(Task item)
Go through the entries and copy every line that has the string "screenshot" in it.

(Recorded information)
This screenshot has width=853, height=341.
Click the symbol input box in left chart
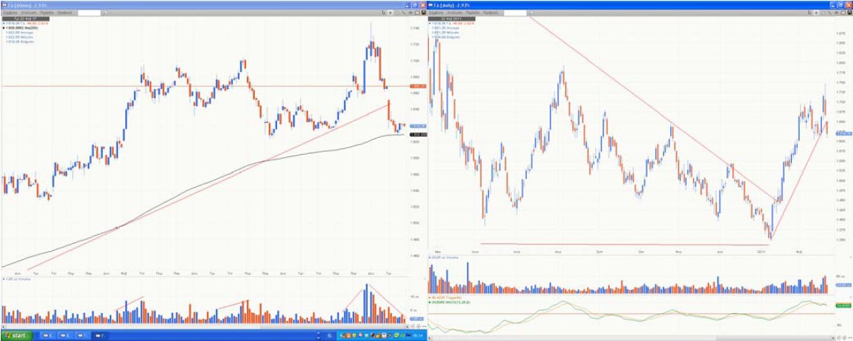90,13
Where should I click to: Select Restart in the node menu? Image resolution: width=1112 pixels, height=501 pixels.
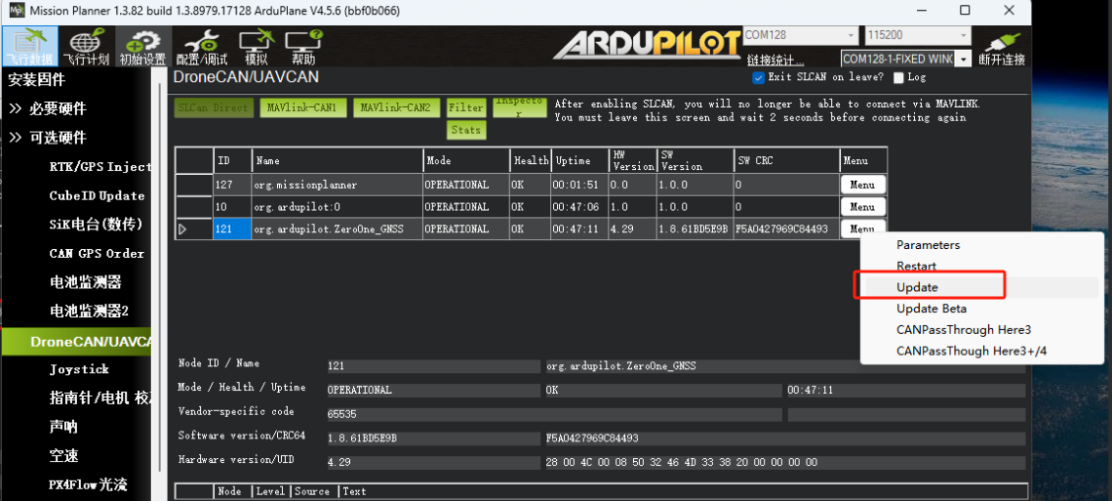tap(916, 266)
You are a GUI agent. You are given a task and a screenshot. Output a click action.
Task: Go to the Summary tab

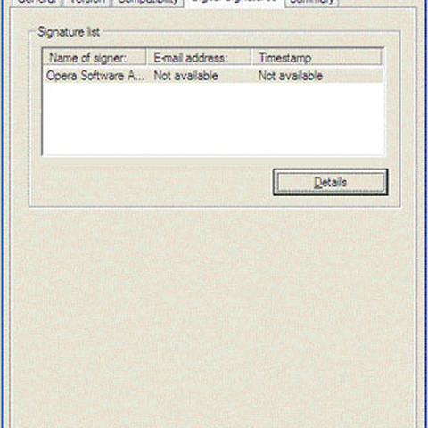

(Task answer)
This screenshot has width=853, height=341.
You are a GUI agent. You are given a task and a screenshot. Output a click action.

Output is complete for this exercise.